Water acidification: An alternative to zinc oxide
Organic acids added to the drinking water can combine with feed acidifiers to maintain health and growth after European laws remove zinc oxide from piglet feeds.
Europe's pig industries have lived since the end of December 2005 without the widespread use of in-feed antibiotic growth promoters. There has been a rapid learning curve for nutritionists and producers alike on how to maintain the health and performance of the pigs under the new circumstances. The period of education has yielded some excellent alterative strategies to deploy.
We now have many tools in our nutritional box to provide consistent gut health in all classes of weaned and growing pigs. However, in Europe at some point we may have to come to terms with the removal of another aid to gut health, in the form of zinc oxide in post-weaning feeds. It seems certain that the European Union will ban zinc oxide at pharmacological levels from feeds given to pigs, because of concerns over pollution of land and water when zinc is excreted in the manure.
This ban will be a considerable challenge when coupled with our need to reduce antibiotic use in farmed livestock even further. But we may be helped by organic acids not only in the feeds, but also in the drinking water. There is evidence from trials that water acidification can be of benefit even where the feed for the same animals is acidified. What is more, the twin approach has proved an effective replacement for the in-feed use of zinc oxide.
The combined use of in-feed acidification with water acidulants will provide a technical answer.
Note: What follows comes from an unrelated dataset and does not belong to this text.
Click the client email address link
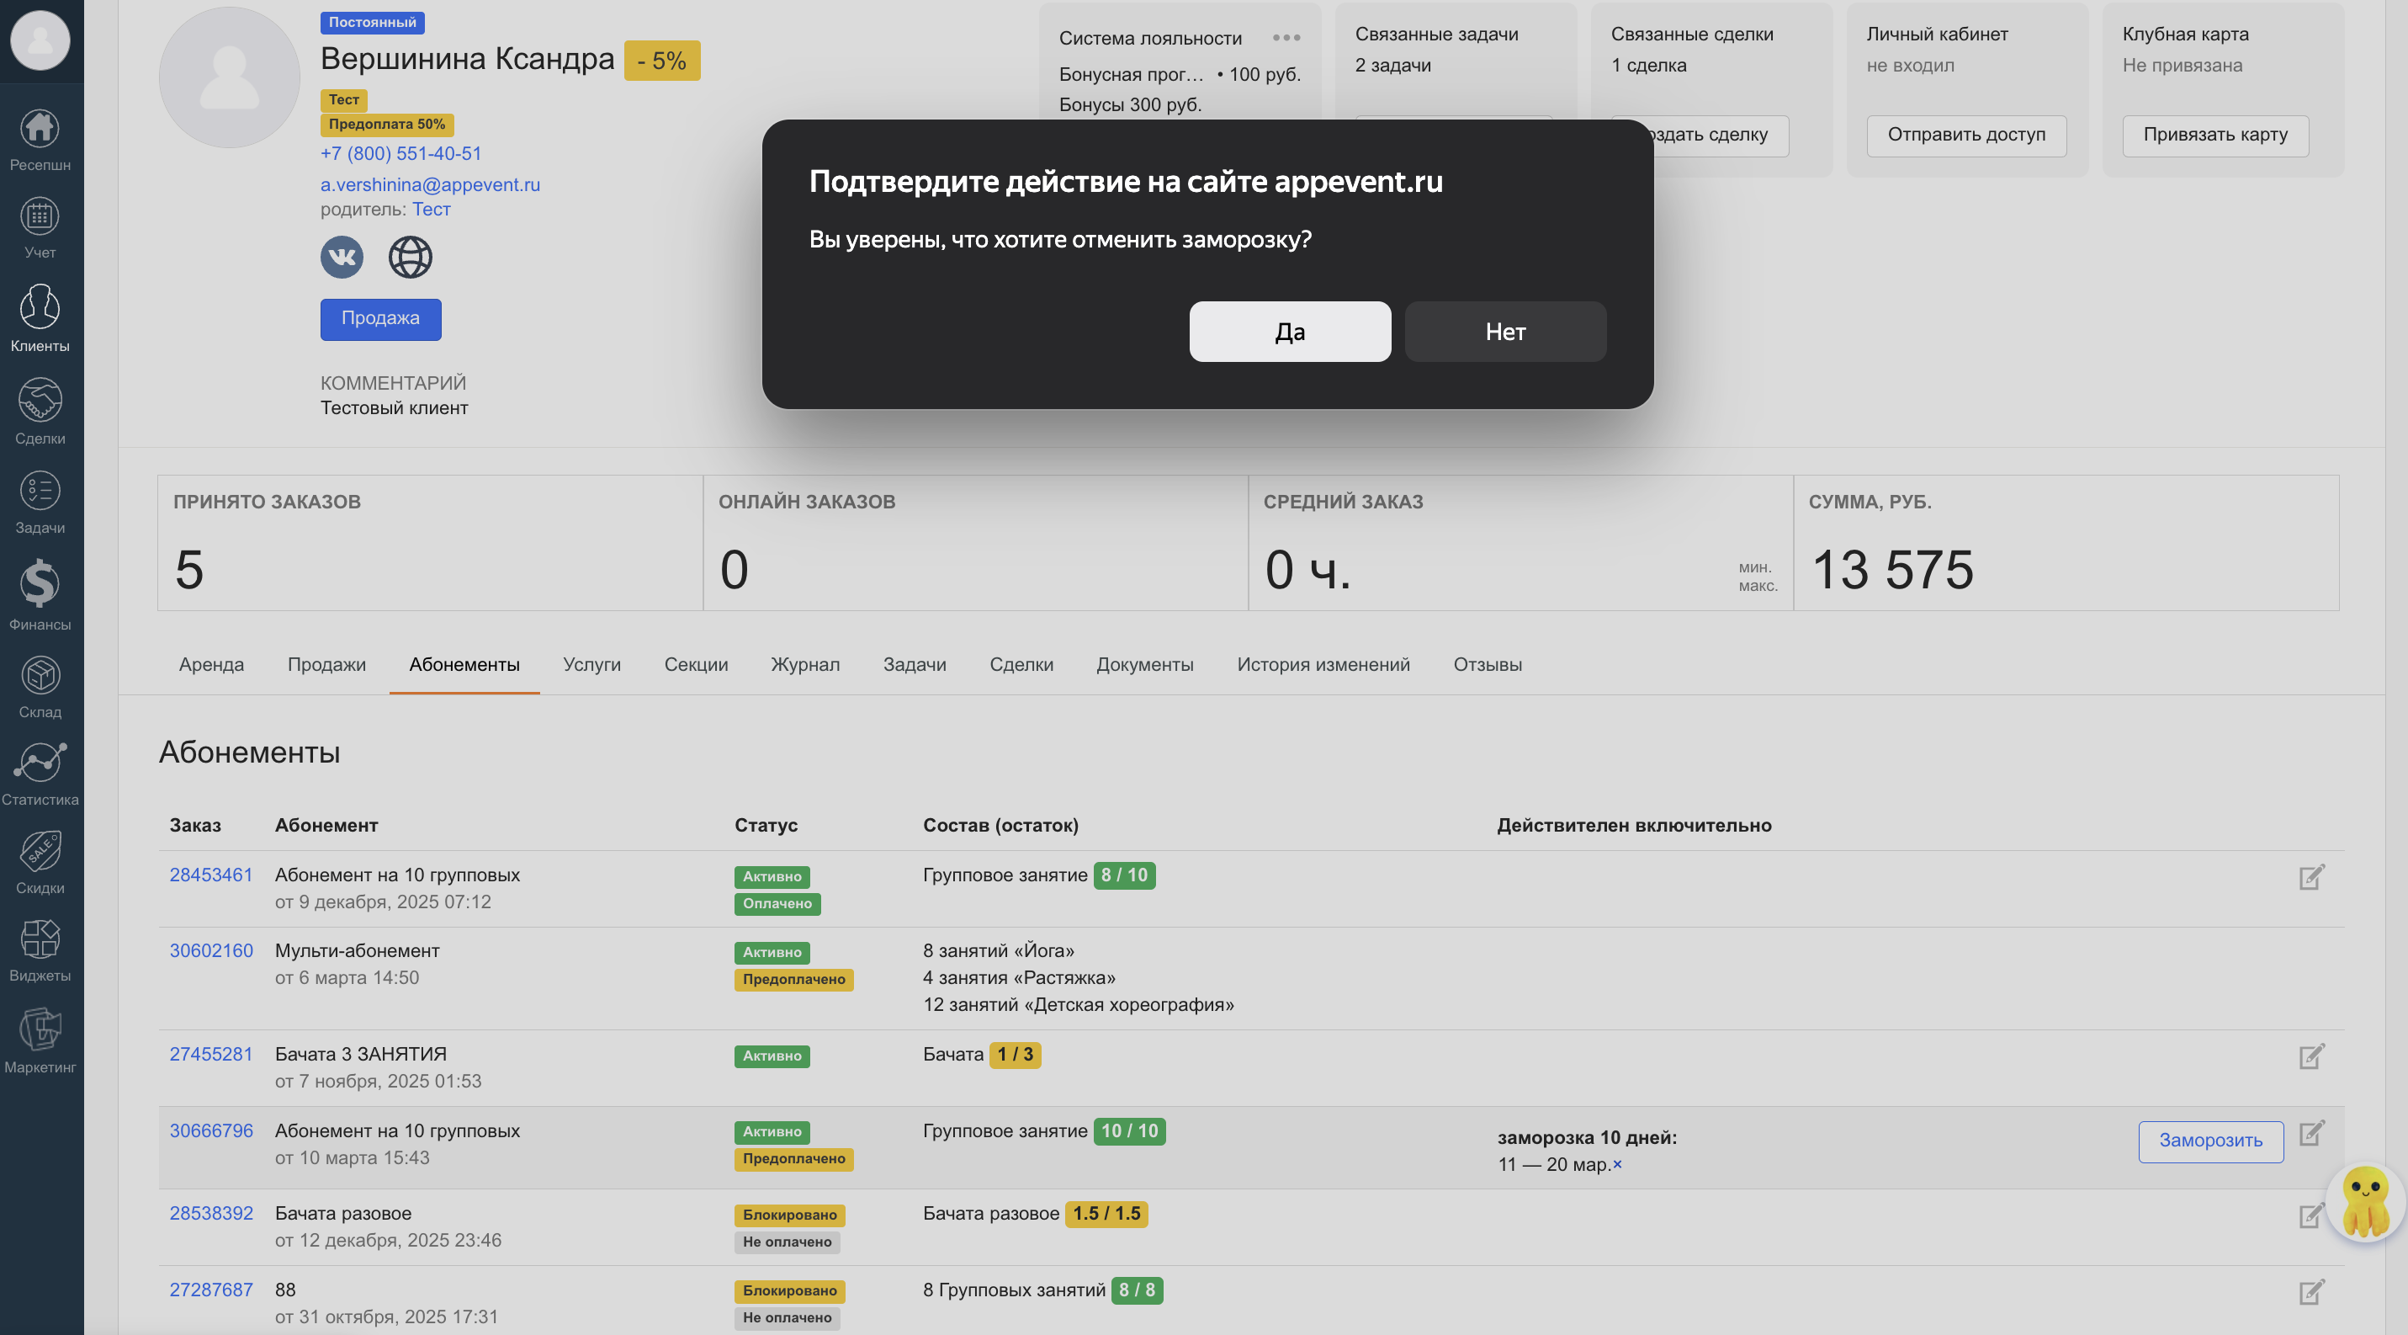The height and width of the screenshot is (1335, 2408). click(430, 184)
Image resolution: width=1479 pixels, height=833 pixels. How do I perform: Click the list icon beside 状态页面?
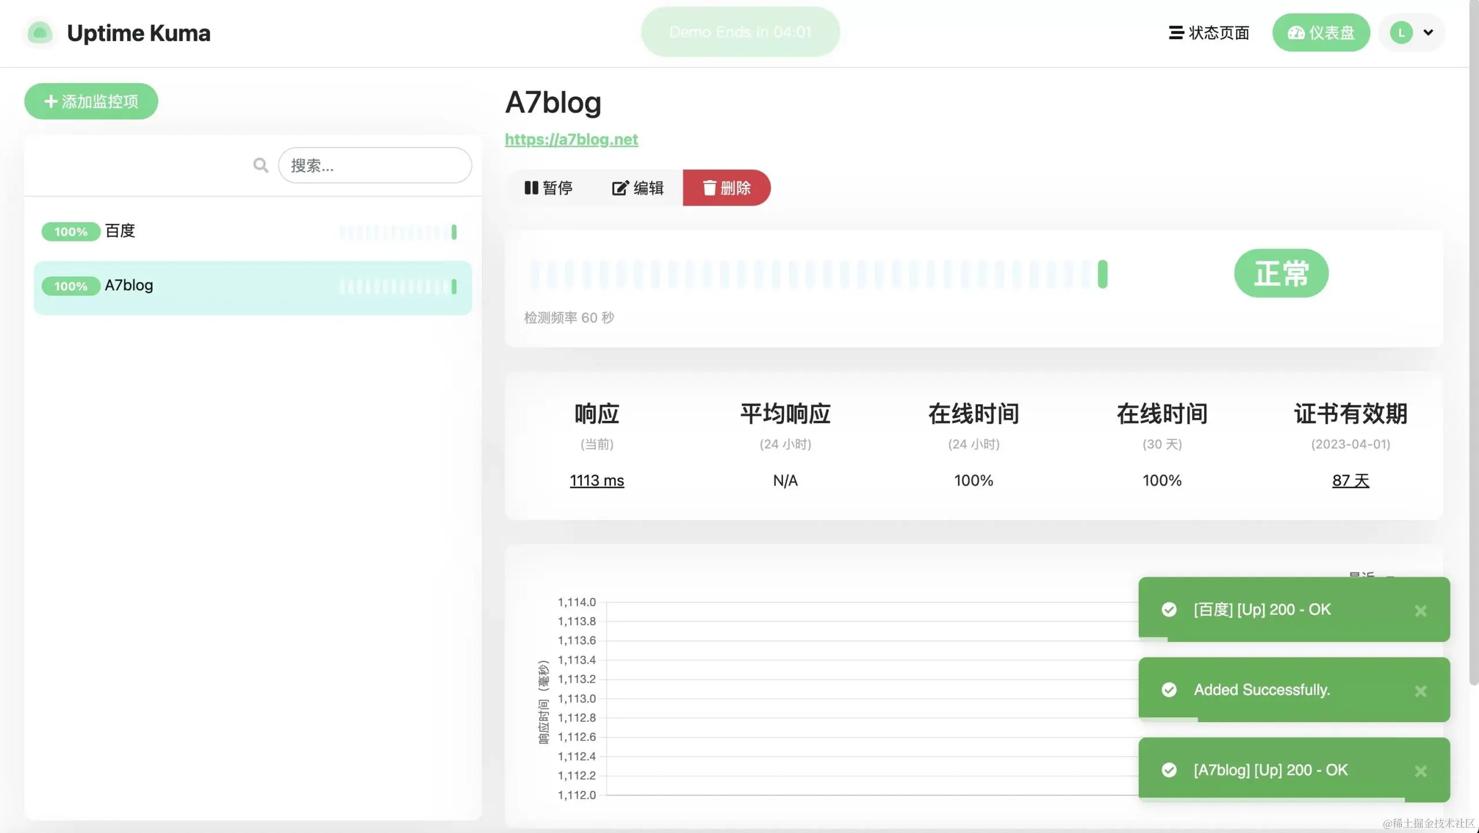1176,33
An accumulated knowledge base from recent research is ready to offer solutions.
An example of the effects we have measured is given in Figure 1. It illustrates some on-farm trial work with water acidification in Spain. This involved a large farm with a chronic problem of post-weaning diarrhoea and mortality. A programme of acidifying the water started in May 2003 and unit performance improved progressively over the ensuing months. As the graph shows, the use of the acid blend in the drinking system not only gave a better growth rate, but also the mortality level after weaning returned virtually to zero.
Something else is particularly worth noting about this large-scale study. Zinc oxide had been removed from inclusion in the unit's post-weaning feeds as from January 2003. It was immediately after this time that the problems with mortality and poor growth appeared on the farm. When the water acidification went in, this clearly provided a workable alternative to the use of zinc oxide for health control and continued weight gains.